Then Marcia, an eager light in her eyes, sprang up and went to the piano, and began to play softly and sing the tender words she had sung once before when he was listening and she knew it not.

“Dearest, believe,

When e’er we part:

Lonely I grieve,

In my sad heart:—”

Kate, standing within the chintz curtains across the yard shedding angry tears upon her purple silk, heard presently the sweet tones of the piano, which might have been hers; heard her sister’s voice singing, and began to understand that she must bear the punishment of her own rash deeds.

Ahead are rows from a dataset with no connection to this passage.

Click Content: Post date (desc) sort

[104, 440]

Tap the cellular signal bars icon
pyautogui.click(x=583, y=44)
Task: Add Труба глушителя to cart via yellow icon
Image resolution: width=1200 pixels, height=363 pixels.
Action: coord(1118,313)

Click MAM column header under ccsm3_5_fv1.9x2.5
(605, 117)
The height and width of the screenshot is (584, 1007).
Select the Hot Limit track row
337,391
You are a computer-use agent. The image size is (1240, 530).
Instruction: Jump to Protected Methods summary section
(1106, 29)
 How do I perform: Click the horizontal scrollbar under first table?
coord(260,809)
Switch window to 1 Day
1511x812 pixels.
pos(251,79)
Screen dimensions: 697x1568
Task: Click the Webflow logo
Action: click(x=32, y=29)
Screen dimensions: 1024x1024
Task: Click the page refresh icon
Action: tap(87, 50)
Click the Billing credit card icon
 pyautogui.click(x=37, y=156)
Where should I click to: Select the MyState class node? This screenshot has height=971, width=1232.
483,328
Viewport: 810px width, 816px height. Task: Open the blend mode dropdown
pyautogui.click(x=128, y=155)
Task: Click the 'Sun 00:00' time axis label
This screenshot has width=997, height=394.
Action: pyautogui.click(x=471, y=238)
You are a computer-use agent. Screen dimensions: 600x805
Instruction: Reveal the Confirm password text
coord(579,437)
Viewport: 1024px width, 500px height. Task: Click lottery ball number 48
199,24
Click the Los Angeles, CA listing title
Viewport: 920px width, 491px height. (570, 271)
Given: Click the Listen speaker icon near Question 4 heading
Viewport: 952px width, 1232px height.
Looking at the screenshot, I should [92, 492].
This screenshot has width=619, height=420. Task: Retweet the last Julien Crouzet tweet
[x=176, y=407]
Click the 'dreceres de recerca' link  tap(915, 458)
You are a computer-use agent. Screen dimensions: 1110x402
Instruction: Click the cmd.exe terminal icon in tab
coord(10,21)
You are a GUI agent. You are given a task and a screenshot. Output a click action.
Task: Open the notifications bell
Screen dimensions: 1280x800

The room had grown from a purple dusk into quiet darkness while Marcia was singing, for the sun was almost down when they walked home. When the song was finished David stood half wistfully looking at Marcia for a moment. Her eyes shone to his through the dusk like two bright stars. He hesitated as though he wanted to say something more, and then thought better of it. At last he stooped and lifted her hand from the keys and led her toward the door.

“You must go to sleep at once,” he said gently. “You’ll need all the rest you can get.[”] He lighted a candle for her and said good-night with his eyes as well as his lips. Marcia felt that she was moving up the stairs under a spell of some gentle loving power that surrounded her and would always guard her.

And it was about this time that Miranda, having been sent over to take a forgotten piece of bride’s cake to Marcia, and having heard the piano, and stolen discreetly to the parlor window for a moment, returned and detailed for the delectation of that most unhappy guest Mrs. Leavenworth why she could not get in and would have to take it over in the morning:

“The window was open in the parlor and they were in there, them two, but they was so plum took up with their two selves, as they always are, that there wasn’t no use knockin’ fer they’d never hev heard.”